Copy the following records word for word, keeping every line as it appears.

** begin **

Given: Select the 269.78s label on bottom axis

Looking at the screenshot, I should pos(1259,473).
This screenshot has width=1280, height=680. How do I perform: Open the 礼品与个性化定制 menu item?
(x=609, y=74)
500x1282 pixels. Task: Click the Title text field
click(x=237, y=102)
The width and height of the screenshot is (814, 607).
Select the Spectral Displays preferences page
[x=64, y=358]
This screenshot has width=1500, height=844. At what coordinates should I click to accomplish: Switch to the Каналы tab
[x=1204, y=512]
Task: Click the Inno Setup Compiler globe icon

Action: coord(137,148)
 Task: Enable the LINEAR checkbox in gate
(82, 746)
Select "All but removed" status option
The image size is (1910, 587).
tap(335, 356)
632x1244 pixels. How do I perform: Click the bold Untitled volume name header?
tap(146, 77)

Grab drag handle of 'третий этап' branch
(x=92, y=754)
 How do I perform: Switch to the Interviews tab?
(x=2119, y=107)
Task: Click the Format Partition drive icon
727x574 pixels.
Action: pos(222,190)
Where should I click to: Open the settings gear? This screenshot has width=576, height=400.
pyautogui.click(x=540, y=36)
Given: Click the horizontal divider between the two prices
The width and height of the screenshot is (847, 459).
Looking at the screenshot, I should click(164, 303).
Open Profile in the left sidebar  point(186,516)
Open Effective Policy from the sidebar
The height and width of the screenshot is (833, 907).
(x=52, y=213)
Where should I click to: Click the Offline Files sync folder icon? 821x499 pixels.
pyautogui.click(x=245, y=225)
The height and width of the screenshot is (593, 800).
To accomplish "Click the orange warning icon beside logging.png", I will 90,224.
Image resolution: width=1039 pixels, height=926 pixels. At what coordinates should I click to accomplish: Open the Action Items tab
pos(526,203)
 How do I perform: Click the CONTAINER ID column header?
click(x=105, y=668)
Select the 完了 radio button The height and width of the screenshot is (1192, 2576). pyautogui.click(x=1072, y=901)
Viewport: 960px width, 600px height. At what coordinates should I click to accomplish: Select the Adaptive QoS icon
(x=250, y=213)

** end **

Exercise response:
Given: Select the 269.78s label on bottom axis

Looking at the screenshot, I should pos(1259,473).
This screenshot has width=1280, height=680. How do I perform: Open the 礼品与个性化定制 menu item?
(x=609, y=74)
500x1282 pixels. Task: Click the Title text field
click(x=237, y=102)
The width and height of the screenshot is (814, 607).
Select the Spectral Displays preferences page
[x=64, y=358]
This screenshot has width=1500, height=844. At what coordinates should I click to accomplish: Switch to the Каналы tab
[x=1204, y=512]
Task: Click the Inno Setup Compiler globe icon

Action: coord(137,148)
 Task: Enable the LINEAR checkbox in gate
(82, 746)
Select "All but removed" status option
The image size is (1910, 587).
tap(335, 356)
632x1244 pixels. How do I perform: Click the bold Untitled volume name header?
tap(146, 77)

Grab drag handle of 'третий этап' branch
(x=92, y=754)
 How do I perform: Switch to the Interviews tab?
(x=2119, y=107)
Task: Click the Format Partition drive icon
727x574 pixels.
Action: pos(222,190)
Where should I click to: Open the settings gear? This screenshot has width=576, height=400.
pyautogui.click(x=540, y=36)
Given: Click the horizontal divider between the two prices
The width and height of the screenshot is (847, 459).
Looking at the screenshot, I should click(164, 303).
Open Profile in the left sidebar  point(186,516)
Open Effective Policy from the sidebar
The height and width of the screenshot is (833, 907).
(x=52, y=213)
Where should I click to: Click the Offline Files sync folder icon? 821x499 pixels.
pyautogui.click(x=245, y=225)
The height and width of the screenshot is (593, 800).
To accomplish "Click the orange warning icon beside logging.png", I will 90,224.
Image resolution: width=1039 pixels, height=926 pixels. At what coordinates should I click to accomplish: Open the Action Items tab
pos(526,203)
 How do I perform: Click the CONTAINER ID column header?
click(x=105, y=668)
Select the 完了 radio button The height and width of the screenshot is (1192, 2576). pyautogui.click(x=1072, y=901)
Viewport: 960px width, 600px height. At what coordinates should I click to accomplish: Select the Adaptive QoS icon
(x=250, y=213)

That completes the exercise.